Epstein-Barr virus immortalization of human B-cells leads to stabilization of hypoxia-induced factor 1 alpha, congruent with the Warburg effect.

BACKGROUND

Epstein-Barr virus (EBV) encodes six nuclear transformation-associated proteins that induce extensive changes in cellular gene expression and signaling and induce B-cell transformation. The role of HIF1A in EBV-induced B-cell immortalization has not been previously studied.

METHODS AND FINDINGS

Using Western blotting and Q-PCR, we found that HIF1A protein is stabilized in EBV-transformed lymphoblastoid cells.
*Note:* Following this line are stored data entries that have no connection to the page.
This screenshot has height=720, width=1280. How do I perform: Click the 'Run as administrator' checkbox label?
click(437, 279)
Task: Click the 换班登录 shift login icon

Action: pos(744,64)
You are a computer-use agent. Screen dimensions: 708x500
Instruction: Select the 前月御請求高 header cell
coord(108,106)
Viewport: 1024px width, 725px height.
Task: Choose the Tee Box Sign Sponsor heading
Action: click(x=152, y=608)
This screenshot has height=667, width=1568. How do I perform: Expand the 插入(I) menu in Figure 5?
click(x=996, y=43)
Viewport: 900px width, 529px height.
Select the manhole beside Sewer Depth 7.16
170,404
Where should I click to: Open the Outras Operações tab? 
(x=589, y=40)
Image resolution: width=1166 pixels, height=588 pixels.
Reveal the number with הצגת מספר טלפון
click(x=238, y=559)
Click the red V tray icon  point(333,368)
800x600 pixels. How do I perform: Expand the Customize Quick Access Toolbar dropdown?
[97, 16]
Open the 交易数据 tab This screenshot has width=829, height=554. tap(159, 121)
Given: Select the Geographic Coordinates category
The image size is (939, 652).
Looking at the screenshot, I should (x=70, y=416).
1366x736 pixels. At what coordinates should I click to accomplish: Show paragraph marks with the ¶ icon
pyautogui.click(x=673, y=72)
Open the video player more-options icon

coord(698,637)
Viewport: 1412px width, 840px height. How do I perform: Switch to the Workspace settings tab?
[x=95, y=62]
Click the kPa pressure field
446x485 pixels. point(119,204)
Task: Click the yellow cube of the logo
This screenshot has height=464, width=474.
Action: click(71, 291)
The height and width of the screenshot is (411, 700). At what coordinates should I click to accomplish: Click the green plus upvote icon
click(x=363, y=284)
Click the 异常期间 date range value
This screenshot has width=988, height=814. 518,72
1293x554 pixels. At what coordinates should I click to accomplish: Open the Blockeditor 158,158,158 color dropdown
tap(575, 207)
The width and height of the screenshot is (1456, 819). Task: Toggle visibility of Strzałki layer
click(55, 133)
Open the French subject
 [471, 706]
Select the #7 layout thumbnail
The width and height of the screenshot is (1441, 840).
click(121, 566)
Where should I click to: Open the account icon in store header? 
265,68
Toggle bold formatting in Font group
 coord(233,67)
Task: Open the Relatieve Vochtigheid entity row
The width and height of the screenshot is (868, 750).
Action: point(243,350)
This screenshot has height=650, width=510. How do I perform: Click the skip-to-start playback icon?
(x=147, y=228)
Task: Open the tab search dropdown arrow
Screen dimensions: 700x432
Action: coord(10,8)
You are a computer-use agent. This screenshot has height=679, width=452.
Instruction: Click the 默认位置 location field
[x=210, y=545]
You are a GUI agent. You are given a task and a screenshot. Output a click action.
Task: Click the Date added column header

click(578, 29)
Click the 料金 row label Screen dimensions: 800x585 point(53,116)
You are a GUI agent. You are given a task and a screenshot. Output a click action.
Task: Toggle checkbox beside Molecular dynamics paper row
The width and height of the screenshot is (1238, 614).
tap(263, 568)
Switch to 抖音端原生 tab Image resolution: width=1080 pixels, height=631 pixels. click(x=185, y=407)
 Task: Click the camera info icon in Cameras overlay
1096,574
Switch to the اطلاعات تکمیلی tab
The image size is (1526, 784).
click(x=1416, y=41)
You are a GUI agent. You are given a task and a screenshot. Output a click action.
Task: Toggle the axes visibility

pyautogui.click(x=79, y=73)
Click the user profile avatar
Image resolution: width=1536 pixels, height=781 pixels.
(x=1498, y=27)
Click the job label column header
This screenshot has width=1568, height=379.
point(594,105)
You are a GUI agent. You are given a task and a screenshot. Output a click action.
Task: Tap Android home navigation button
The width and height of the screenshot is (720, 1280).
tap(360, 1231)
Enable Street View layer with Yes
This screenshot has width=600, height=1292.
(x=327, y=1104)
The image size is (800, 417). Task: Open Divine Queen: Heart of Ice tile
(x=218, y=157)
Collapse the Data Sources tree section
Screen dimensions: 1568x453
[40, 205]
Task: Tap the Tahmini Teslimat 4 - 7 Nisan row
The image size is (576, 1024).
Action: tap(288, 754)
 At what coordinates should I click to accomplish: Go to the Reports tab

Western blotting, GST pulldown assays, and immunoprecipitation showed that EBV-encoded nuclear antigens EBNA-5 and EBNA-3 bind to prolylhydroxylases 1 and 2, respectively, thus inhibiting HIF1A hydroxylation and degradation. Immunostaining and Q-PCR showed that the stabilized HIF1A translocates to the nucleus, forms a heterodimer with ARNT, and transactivates several genes involved in aerobic glycolysis. Using biochemical assays and Q-PCR, we also found that lymphoblastoid cells produce high levels of lactate, lactate dehydrogenase and pyruvate.

CONCLUSIONS

Our data suggest that activation of the aerobic glycolytic pathway, corresponding to the Warburg effect, occurs in EBV-transformed lymphoblastoid cells, in contrast to mitogen-activated B-cells.